:: Activity ::
Copy each of the rows below word for word, from the first to the last.

:: Recorded information ::

###

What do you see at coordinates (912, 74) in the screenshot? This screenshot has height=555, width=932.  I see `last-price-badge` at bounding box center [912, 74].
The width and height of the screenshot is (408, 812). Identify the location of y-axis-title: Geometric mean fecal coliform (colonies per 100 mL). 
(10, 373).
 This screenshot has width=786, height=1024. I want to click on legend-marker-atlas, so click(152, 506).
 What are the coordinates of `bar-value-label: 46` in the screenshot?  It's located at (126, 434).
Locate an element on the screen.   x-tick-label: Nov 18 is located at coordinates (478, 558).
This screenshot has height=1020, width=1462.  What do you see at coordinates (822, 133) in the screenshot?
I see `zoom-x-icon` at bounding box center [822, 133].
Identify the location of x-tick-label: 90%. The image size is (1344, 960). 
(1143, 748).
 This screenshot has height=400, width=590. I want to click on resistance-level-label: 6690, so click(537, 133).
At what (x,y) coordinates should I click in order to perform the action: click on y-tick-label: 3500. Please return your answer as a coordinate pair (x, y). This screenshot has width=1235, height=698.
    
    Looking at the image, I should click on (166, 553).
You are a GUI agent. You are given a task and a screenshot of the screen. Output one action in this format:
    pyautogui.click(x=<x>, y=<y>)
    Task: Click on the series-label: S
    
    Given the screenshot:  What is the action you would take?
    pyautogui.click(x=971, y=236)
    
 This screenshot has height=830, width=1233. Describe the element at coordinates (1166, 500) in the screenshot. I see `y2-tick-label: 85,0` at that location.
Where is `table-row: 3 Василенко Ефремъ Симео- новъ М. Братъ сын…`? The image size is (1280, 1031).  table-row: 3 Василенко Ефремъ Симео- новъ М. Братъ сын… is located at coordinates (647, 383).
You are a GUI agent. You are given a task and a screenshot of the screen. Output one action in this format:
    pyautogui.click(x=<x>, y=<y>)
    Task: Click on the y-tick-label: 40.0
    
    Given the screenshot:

###

:: Worked solution ::
What do you see at coordinates (912, 74) in the screenshot? This screenshot has height=555, width=932.  I see `last-price-badge` at bounding box center [912, 74].
The width and height of the screenshot is (408, 812). Identify the location of y-axis-title: Geometric mean fecal coliform (colonies per 100 mL). 
(10, 373).
 This screenshot has width=786, height=1024. I want to click on legend-marker-atlas, so click(152, 506).
 What are the coordinates of `bar-value-label: 46` in the screenshot?  It's located at (126, 434).
Locate an element on the screen.   x-tick-label: Nov 18 is located at coordinates (478, 558).
This screenshot has height=1020, width=1462.  What do you see at coordinates (822, 133) in the screenshot?
I see `zoom-x-icon` at bounding box center [822, 133].
Identify the location of x-tick-label: 90%. The image size is (1344, 960). 
(1143, 748).
 This screenshot has height=400, width=590. I want to click on resistance-level-label: 6690, so click(537, 133).
At what (x,y) coordinates should I click in order to perform the action: click on y-tick-label: 3500. Please return your answer as a coordinate pair (x, y). This screenshot has width=1235, height=698.
    
    Looking at the image, I should click on (166, 553).
You are a GUI agent. You are given a task and a screenshot of the screen. Output one action in this format:
    pyautogui.click(x=<x>, y=<y>)
    Task: Click on the series-label: S
    
    Given the screenshot:  What is the action you would take?
    pyautogui.click(x=971, y=236)
    
 This screenshot has height=830, width=1233. Describe the element at coordinates (1166, 500) in the screenshot. I see `y2-tick-label: 85,0` at that location.
Where is `table-row: 3 Василенко Ефремъ Симео- новъ М. Братъ сын…`? The image size is (1280, 1031).  table-row: 3 Василенко Ефремъ Симео- новъ М. Братъ сын… is located at coordinates (647, 383).
You are a GUI agent. You are given a task and a screenshot of the screen. Output one action in this format:
    pyautogui.click(x=<x>, y=<y>)
    Task: Click on the y-tick-label: 40.0
    
    Given the screenshot:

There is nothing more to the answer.